Thursday, May 17, 2007
Earlier this month, the Southern District of New York refused to abstain from its involvement in a patent dispute that has stretched nearly half a decade and half the globe. The original plaintiff sued in New York. About two years later that plaintiff filed a related suit in Israel regarding the same invention. More recently, one of the defendants filed a declaratory-judgment action in Israel, consolidated the Israeli cases, and asked the federal court to stay its hand. In balancing its "heavy obligation to exercise jurisdiction" with the need for "wise judicial administration," the court considered three factors: international comity, judicial efficiency, and fairness. Although several factors favored abstention, the court concluded that the disparity in issues among the pending suits as well as the first-filed ruled weighed too heavily against granting the stay. Aerotel v. IDT, 20067 WL 1334547 (S.D.N.Y. May 4, 2007). --RR
Wednesday, May 16, 2007
Prof. Shapiro recently published an article titled Applying the Jurisdictional Provisions of the Class Action Fairness Act of 2005: In Search of a Sensible Judicial Approach, 59 Baylor L. Rev. 77. The article discusses the "procedural issues involved in making the
determination of whether a class action should be remanded to state
court or remain in federal court" and argues that "to
accomplish Congress's stated goal of allocating cases of an interstate
nature to federal courts and truly local cases to state courts, the
federal courts must not impose unreasonable or impossible standards of
proof for plaintiffs to meet." --RR
Tuesday, May 15, 2007
In the last 10 days, a couple of opinions have come down that might warrant your attention.
The 11th Cir., in Grupo Televisa v. Telemundo Comm., discusses the Restatement's "most significant relationship test" and finds that the trial court erred by applying Mexican law rather than Florida law to a tortious interference suit between Mexican and U.S. telenovela producers.

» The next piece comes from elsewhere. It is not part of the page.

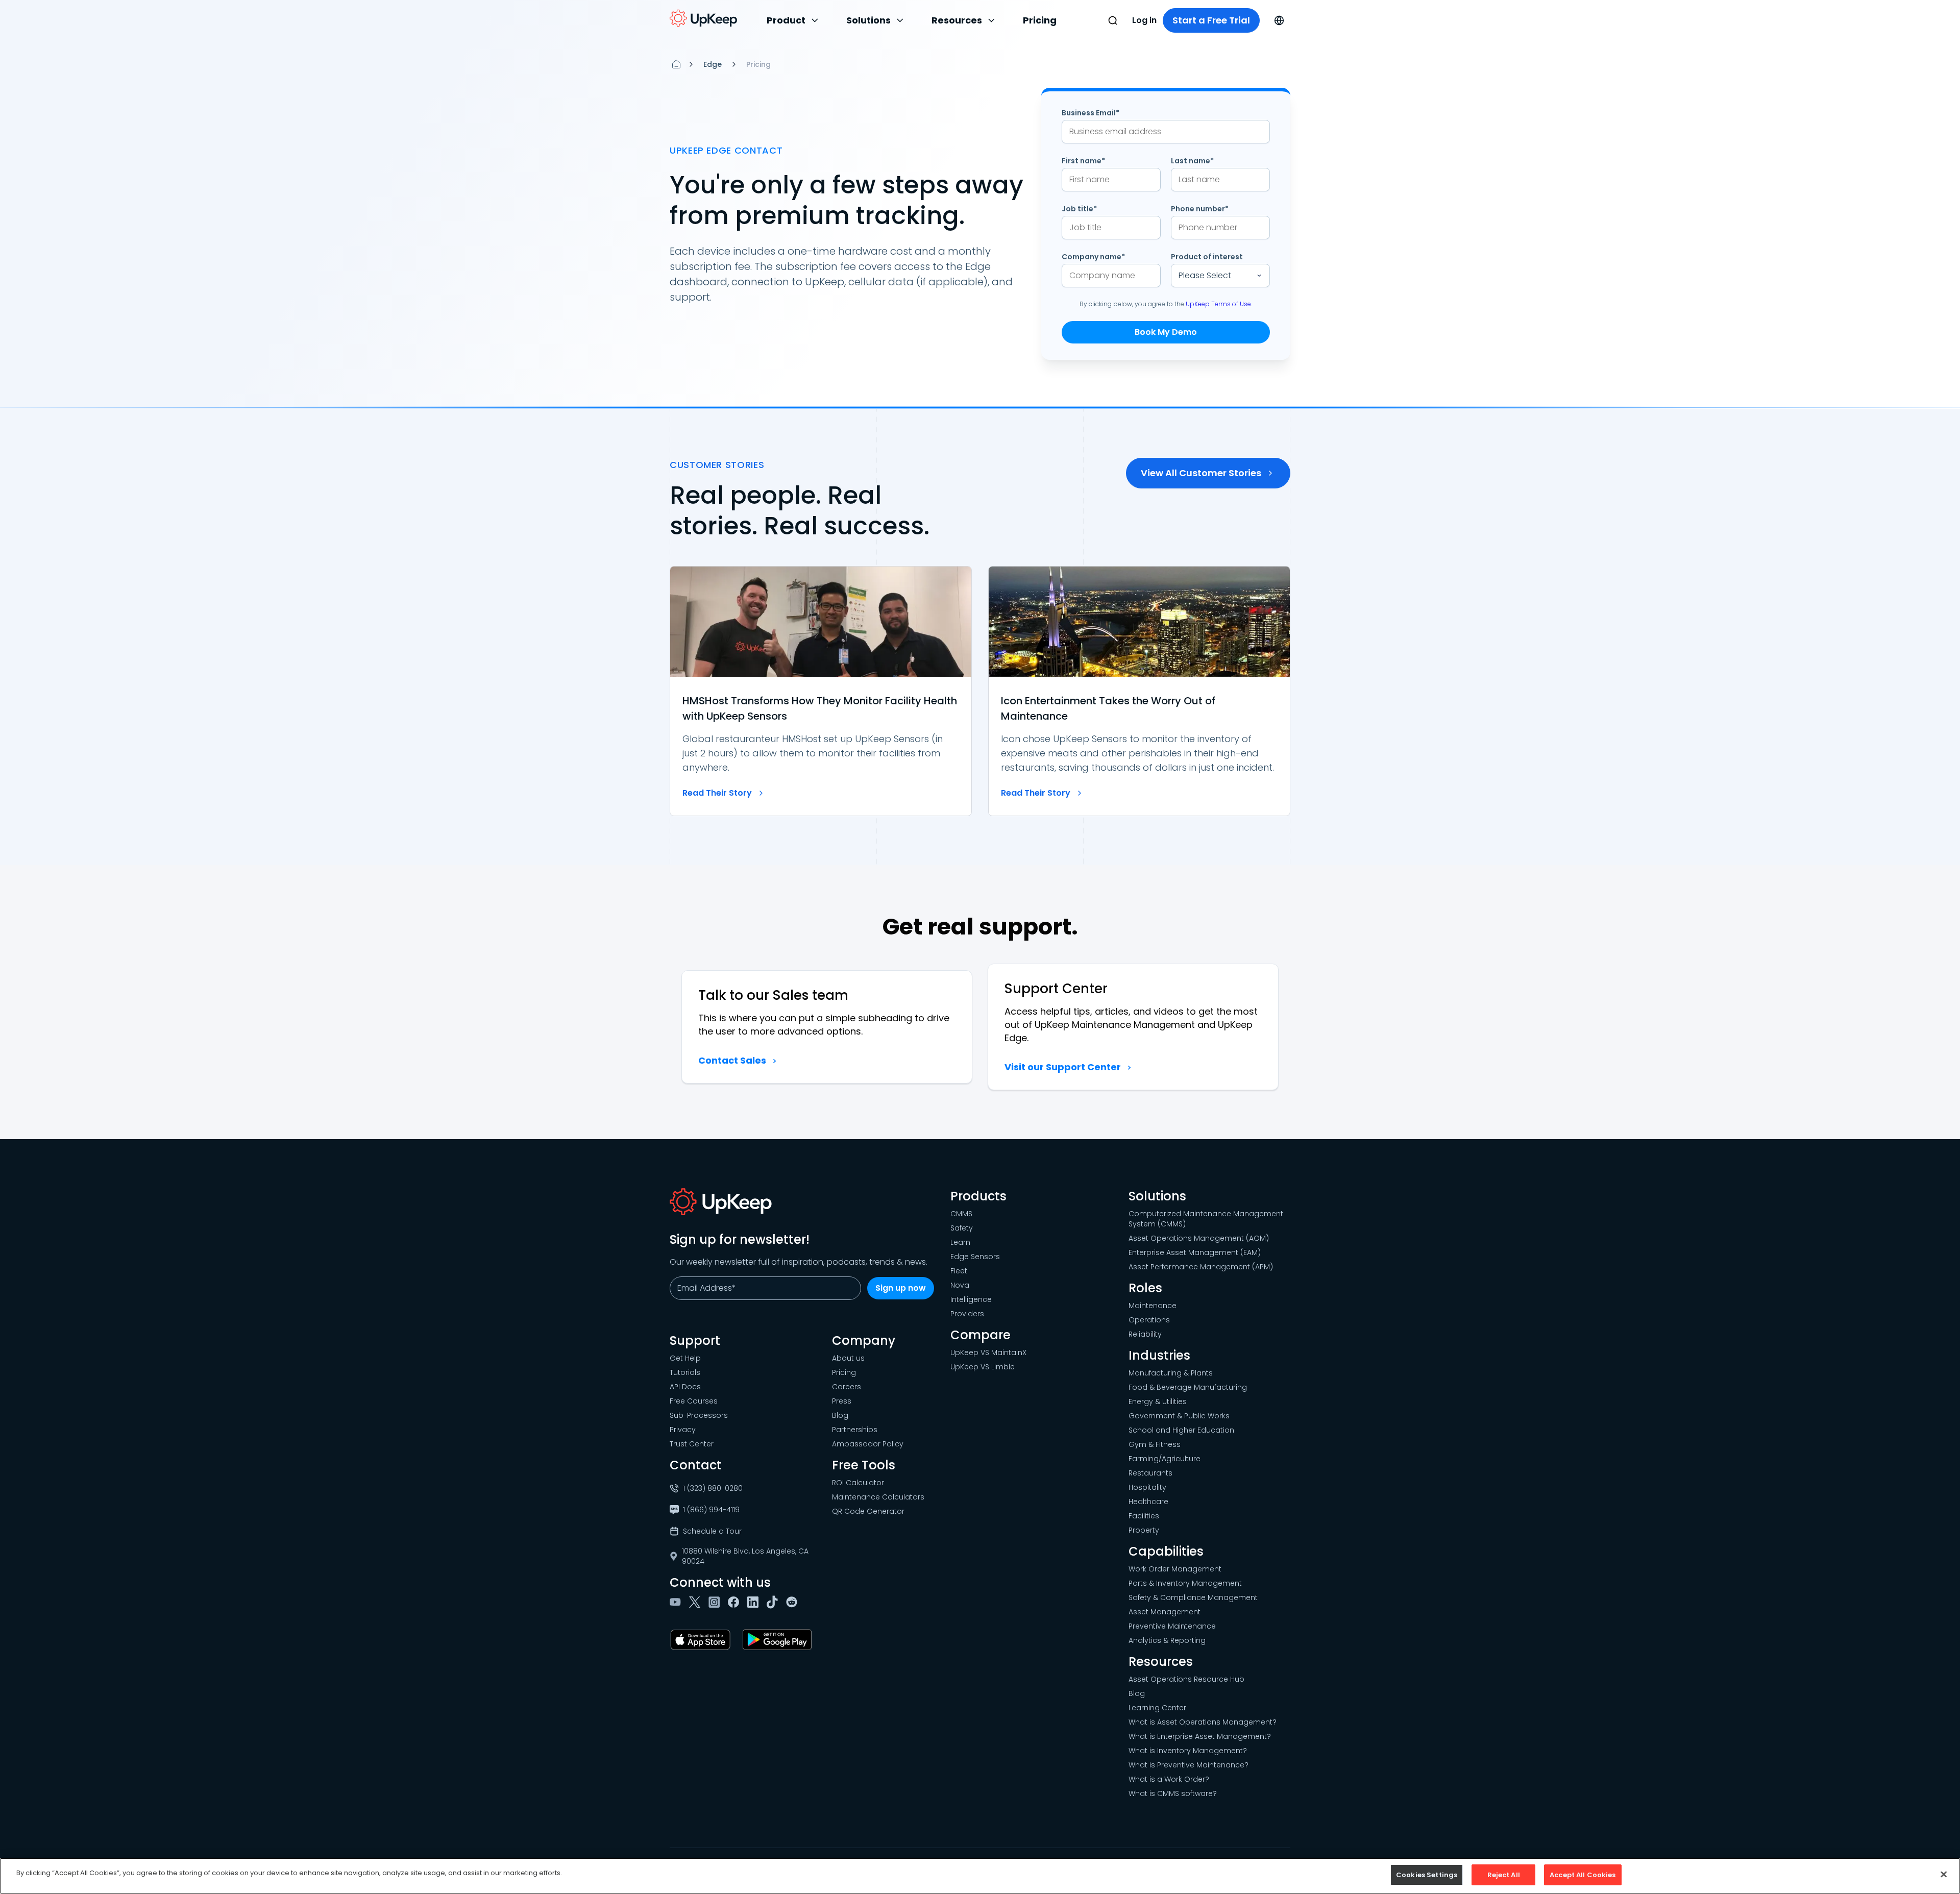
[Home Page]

The 7th Cir., in In re Factor VIII or IX Concentrate Blood Products Litigation, affirmed the trial court's forum non conveniens dismissal of the claims of a group of plaintiffs from the United Kingdom against a group of major drug companies. The UK plaintiffs alleged that blood transfusions infected them with HIV/AIDS and that the drug companies had failed to properly screen the blood used in the transfusions and had recruited blood donors with a high risk of HIV/AIDS infection.